| GOOD
NEWS
*This article by By Bob Wojnowski
appeared in the Detroit News on December 22, 2002.
We reprint this inspirational story here with
permission from the Detroit News.
Unique
touchdown melts hearts
DETROIT--It was the final play
of a high school football game, a simple handoff,
a wobbly run that covered 49 yards in 12 seconds
and ended with tears and shouts and hugs and messages
that reverberate still, two months later. By conventional
standards, by the lopsided score and the anonymous
participants, it was a meaningless touchdown.
On the bigger scoreboard, it was the most extraordinary
touchdown of the year, maybe of any year. This
isn't about football, or even just about what
happened during that Oct. 18 game between McDermott
(Ohio) Northwest High School and Waverly (Ohio)
High School. It's about what has happened since.
It's about the ever-expanding ripples from a spontaneous
act that hit all the right chords -- sportsmanship,
inclusion, generosity, compassion.
Jake Porter, 17, carried the ball
and the message that evening. He wasn't sure which
way to head, but by the time he reached the end
zone, there wasn't a dry eye or a cynical heart
in the stands. This is the season of gifts and,
in case you missed it, relish the one delivered
by a mentally challenged kid gifted enough to
score, and by two coaches smart enough to know
it. "As I look back, I'm convinced, without
a shadow of a doubt, that was an act of God,"

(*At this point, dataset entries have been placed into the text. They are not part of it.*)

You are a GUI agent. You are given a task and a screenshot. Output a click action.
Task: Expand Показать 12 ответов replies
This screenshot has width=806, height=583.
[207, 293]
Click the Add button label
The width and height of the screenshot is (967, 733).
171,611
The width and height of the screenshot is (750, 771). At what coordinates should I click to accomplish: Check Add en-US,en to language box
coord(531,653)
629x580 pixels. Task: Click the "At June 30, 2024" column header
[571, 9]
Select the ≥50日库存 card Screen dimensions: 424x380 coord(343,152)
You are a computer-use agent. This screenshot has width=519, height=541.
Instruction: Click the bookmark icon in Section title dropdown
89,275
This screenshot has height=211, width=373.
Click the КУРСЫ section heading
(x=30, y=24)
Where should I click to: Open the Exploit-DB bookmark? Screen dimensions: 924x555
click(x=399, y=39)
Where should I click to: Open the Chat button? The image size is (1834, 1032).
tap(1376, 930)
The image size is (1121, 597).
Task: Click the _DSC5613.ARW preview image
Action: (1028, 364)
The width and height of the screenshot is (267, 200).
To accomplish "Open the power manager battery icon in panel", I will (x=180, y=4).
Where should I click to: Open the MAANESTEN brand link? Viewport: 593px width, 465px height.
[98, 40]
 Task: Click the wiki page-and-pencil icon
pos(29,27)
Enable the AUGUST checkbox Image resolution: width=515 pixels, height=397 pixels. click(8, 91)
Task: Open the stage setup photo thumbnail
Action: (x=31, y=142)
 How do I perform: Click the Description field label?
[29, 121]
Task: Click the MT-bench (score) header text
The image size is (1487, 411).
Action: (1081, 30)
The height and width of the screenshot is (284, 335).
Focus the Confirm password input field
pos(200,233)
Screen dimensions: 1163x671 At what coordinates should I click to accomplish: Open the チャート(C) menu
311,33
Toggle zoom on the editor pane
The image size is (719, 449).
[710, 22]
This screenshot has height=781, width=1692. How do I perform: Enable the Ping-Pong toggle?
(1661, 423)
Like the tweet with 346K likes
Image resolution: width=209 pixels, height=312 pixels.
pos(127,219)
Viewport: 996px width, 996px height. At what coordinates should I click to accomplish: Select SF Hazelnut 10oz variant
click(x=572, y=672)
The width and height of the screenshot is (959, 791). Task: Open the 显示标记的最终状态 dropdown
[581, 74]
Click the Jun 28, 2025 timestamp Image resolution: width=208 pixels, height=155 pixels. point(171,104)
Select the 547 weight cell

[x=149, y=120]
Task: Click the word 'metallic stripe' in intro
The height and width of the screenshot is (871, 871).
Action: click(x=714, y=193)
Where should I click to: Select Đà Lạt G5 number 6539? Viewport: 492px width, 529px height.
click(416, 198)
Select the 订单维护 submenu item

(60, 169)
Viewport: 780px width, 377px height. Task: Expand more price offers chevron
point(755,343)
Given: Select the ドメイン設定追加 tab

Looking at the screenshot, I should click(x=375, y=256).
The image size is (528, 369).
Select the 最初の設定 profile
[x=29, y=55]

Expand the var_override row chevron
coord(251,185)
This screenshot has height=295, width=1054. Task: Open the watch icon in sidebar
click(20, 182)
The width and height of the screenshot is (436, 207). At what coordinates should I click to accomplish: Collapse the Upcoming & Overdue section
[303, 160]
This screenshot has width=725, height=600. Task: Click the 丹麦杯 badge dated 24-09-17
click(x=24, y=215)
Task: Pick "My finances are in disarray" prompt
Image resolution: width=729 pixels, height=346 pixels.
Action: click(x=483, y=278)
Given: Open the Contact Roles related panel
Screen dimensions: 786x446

Waverly Coach Derek DeWitt said. "It took
a child to deliver the message, to spread the
word. Sometimes He uses the smallest tools to
awaken people."
On Thursday, at halftime of the
Motor City Bowl at Ford Field, Jake and his Northwest
High teammates, as well as the Waverly team, will
be honored for participating in the smallest,
largest gesture of the sporting year. There are
plans for a movie. There have been reports on
all the TV networks, on radio shows, in Sports
Illustrated. Jake's mother, Liz Porter, still
trembles when she talks of the night that changed
her son's life, when two coaches and two teams
pointed Jake in the right direction, and he ran,
and everyone followed.
It happened at Northwest High in
McDermott, Ohio, with five seconds left and Waverly
leading, 42-0. Northwest Coach Dave Frantz had
talked before the game with DeWitt, Waverly's
coach, about letting Jake take a snap and kneel
with the ball. Jake, who was born with chromosomal
fragile X syndrome, a common cause of mental retardation,
had practiced with the team for three years, but
didn't play. He was a senior. It was his final
game.
DeWitt agreed to the plan. He had
met Jake before the game and the kid's outgoing
personality had the effect it generally has. It
made DeWitt smile. Just before the final play,
Frantz called a time out and met with DeWitt at
midfield. This would be the kneel, if that was
OK. Absolutely OK, DeWitt said. The coaches headed
back to the sidelines. But after taking three
steps, DeWitt stopped, wheeled, and signaled for
another timeout. He called Frantz back over. "That's
not good enough" DeWitt said.
"Touching the ball isn't good
enough. He has to score."
"But you have a shutout," Frantz said.
"You don't have to do that. Jake can kneel
with the ball."
DeWitt said it again. "That's not good enough."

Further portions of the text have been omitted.